### Goal of the exercise
Reproduce the forum thread below on whether to install a fireplace damper, word for word and in full.

### Document segment
# Damper or No Damper



## DFK (Apr 14, 2015)

We are having an old chimmney rebuilt. The old fireplace had a damper.
The plan is to get a (new) Fireplace Insert and heat the front of the house with it.
The room is not large enough for a free standing stove.

Question:
The Brick man said the he "Was Not" going to install a Damper.....
Is this a good or bad idea????

The new Insert will have a steel flue liner ran all the way to the top of the chimmney.
But..... If we ever deside to do something different, Like install Gas Logs or use an Open Fireplace... Then what???

Thanks
David


----------



## zogger (Apr 14, 2015)

Seems like your insert should have it's own built in damper.

I personally don't use dampers, if I want to slow down the burn, I put larger pieces in. That's just me, most people use them.


----------



## turnkey4099 (Apr 15, 2015)

The answer may be in your insert installation instructions. Dampers where common back in the day of crude stoves with very poor control over air input. Modern stoves usually do not need a damper.

Harry K


----------



## blades (Apr 15, 2015)

No Damper, block off plate assembly top and bottom with new liner passing through. Bottom block off plate very important or you will be back singing the blues.


----------



## Ronaldo (Apr 15, 2015)

turnkey4099 said:


> The answer may be in your insert installation instructions. Dampers where common back in the day of crude stoves with very poor control over air input. Modern stoves usually do not need a damper.
> 
> Harry K


Agree with Harry. Most all modern wood burning appliances control burn rate by the amount of combustion air that is allowed to reach the fire, so there is no need for an exhaust damper. You should check out recommendations of the particular model you intend to install.


----------



## Whitespider (Apr 15, 2015)

The OP is talkin' 'bout a fireplace chimney damper... not a damper to be used with a stove or insert.
Once the insert and liner is installed the damper could not be used... but the OP is concerned with "what if" he decides to go back to an open fireplace someday.

### Dataset rows
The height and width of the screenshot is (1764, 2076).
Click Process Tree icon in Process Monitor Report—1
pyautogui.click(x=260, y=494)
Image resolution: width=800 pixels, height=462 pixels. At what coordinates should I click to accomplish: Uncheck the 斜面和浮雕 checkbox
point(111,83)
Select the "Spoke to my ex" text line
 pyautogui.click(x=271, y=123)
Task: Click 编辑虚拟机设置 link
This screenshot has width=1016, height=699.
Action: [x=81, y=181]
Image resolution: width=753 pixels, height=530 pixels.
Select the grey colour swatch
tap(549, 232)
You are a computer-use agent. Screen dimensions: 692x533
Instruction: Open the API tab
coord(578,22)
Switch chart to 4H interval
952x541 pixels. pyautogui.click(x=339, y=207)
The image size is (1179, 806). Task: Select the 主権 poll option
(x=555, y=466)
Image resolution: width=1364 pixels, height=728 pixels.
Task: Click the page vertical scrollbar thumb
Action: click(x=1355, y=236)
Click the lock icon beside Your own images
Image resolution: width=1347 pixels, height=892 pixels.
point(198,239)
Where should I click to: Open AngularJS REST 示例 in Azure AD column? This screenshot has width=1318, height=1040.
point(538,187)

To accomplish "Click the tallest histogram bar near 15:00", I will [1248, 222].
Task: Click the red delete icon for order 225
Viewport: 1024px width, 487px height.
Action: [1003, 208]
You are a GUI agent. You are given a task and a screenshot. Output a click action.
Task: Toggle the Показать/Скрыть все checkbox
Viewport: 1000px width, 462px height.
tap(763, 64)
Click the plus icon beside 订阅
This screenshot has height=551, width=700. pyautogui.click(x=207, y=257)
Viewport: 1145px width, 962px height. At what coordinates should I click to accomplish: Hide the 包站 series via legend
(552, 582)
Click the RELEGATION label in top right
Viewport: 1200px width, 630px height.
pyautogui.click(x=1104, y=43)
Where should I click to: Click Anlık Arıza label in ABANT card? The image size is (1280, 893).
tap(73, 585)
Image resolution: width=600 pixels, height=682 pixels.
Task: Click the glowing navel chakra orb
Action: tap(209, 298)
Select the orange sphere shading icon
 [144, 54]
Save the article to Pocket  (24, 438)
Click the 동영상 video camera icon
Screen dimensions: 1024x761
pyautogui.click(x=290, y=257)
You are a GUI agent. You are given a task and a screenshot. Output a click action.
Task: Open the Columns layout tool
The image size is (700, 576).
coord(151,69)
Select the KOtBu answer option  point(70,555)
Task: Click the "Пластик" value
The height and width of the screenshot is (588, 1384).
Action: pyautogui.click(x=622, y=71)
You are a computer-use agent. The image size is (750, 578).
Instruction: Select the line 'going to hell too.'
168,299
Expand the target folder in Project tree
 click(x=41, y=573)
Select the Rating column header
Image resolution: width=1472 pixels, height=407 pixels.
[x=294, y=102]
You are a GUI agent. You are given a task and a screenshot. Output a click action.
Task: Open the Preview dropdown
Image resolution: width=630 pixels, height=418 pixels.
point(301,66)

### Answer to this task
# Damper or No Damper



## DFK (Apr 14, 2015)

We are having an old chimmney rebuilt. The old fireplace had a damper.
The plan is to get a (new) Fireplace Insert and heat the front of the house with it.
The room is not large enough for a free standing stove.

Question:
The Brick man said the he "Was Not" going to install a Damper.....
Is this a good or bad idea????

The new Insert will have a steel flue liner ran all the way to the top of the chimmney.
But..... If we ever deside to do something different, Like install Gas Logs or use an Open Fireplace... Then what???

Thanks
David


----------



## zogger (Apr 14, 2015)

Seems like your insert should have it's own built in damper.

I personally don't use dampers, if I want to slow down the burn, I put larger pieces in. That's just me, most people use them.


----------



## turnkey4099 (Apr 15, 2015)

The answer may be in your insert installation instructions. Dampers where common back in the day of crude stoves with very poor control over air input. Modern stoves usually do not need a damper.

Harry K


----------



## blades (Apr 15, 2015)

No Damper, block off plate assembly top and bottom with new liner passing through. Bottom block off plate very important or you will be back singing the blues.


----------



## Ronaldo (Apr 15, 2015)

turnkey4099 said:


> The answer may be in your insert installation instructions. Dampers where common back in the day of crude stoves with very poor control over air input. Modern stoves usually do not need a damper.
> 
> Harry K


Agree with Harry. Most all modern wood burning appliances control burn rate by the amount of combustion air that is allowed to reach the fire, so there is no need for an exhaust damper. You should check out recommendations of the particular model you intend to install.


----------



## Whitespider (Apr 15, 2015)

The OP is talkin' 'bout a fireplace chimney damper... not a damper to be used with a stove or insert.
Once the insert and liner is installed the damper could not be used... but the OP is concerned with "what if" he decides to go back to an open fireplace someday.